Another approach might be to put the cpm "install" files on a far inside track on the cf card way out of the cpm range. Use a special IDE program to load them for a cpm install. This is what I did way back when we had only a one card board to backup cpm.
On a PC it would be a second partition.
Btw the original reason for the "holes" was to have the cf card disk parameter table the same as a Seagate hard drive I had at the time - nothing more. The problem is now I would have to go back and update all my old floppy disks.

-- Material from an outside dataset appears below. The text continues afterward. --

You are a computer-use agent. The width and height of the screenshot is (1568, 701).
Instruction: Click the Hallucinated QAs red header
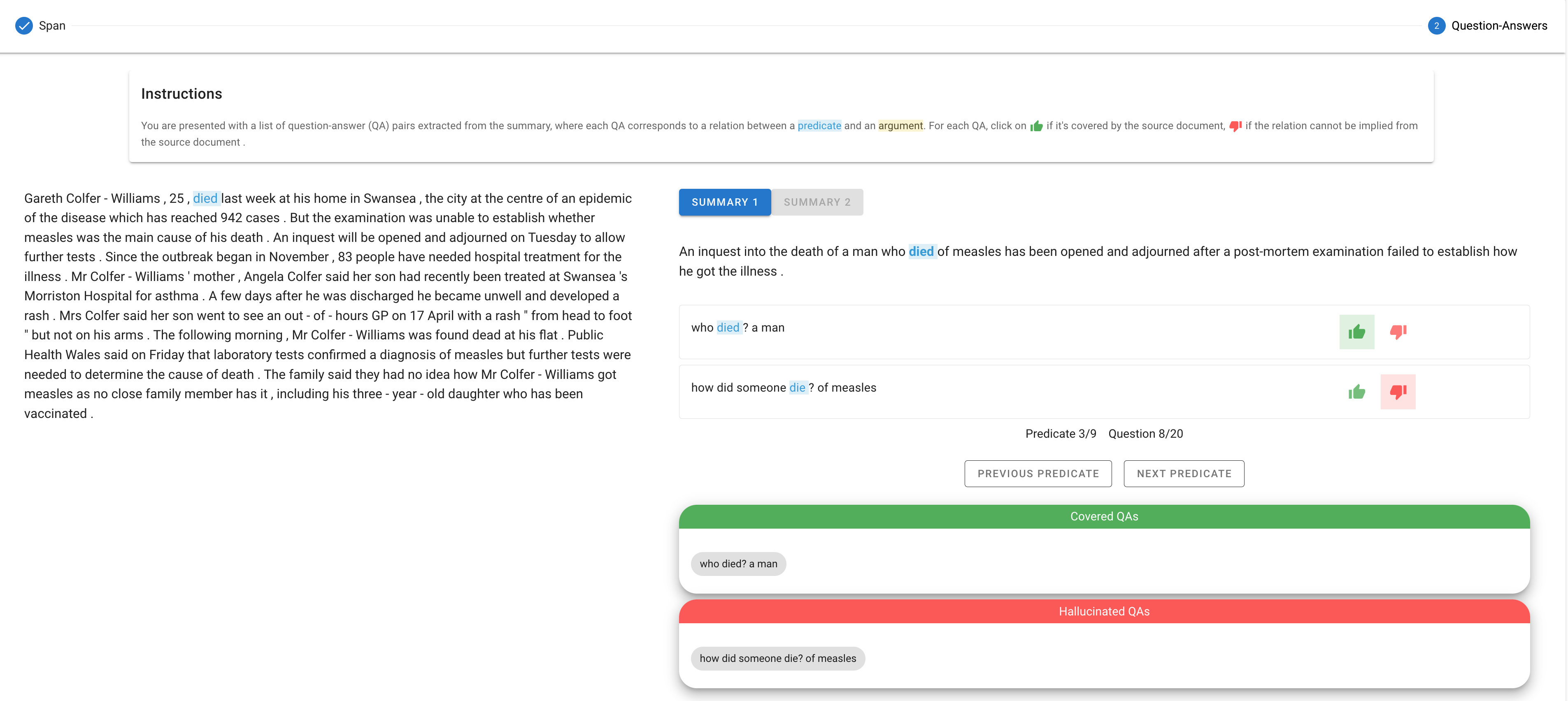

John Monahan (mon...@vitasoft.org)
Yes - but an 8MB CF image can contain a lot of files - so it would probably be prudent to build a good starter set as a master image - basic files like assembler standard files shipped from Digital Research (Format, PIP, etc) in User 0, different editors (Vedit, Wordstar and all customization files) in user 1, Languages (c, basic, pascal, etc) in user 1 and so forth. A compressed 8MB image is going to be tiny to download and then use an image writer (for windows) or dd (if you have Mac or Linux) to transfer to CF card. Put it in A drive and a blank in B and then build the system you want from the master. So once we commit to a standard format it will be easy to build this (especially if we use a format that is compatible with cpmtools). The current format is not compatible because of the holes though I have made it work by creating a master image then using dd with offset to re-create the holes on the CF card (it is really a hack).--Dave
On Wednesday, June 11, 2014 7:56:00 AM UTC-5, gek...@gmail.com wrote:Wouldn't it be possible to create a "minimal" image that used only a small portion of most any CF disk - then use that to boot, and copy the system and files to a new "freshly formatted" CF in the other slot. That's all a person would need to be up and running easily.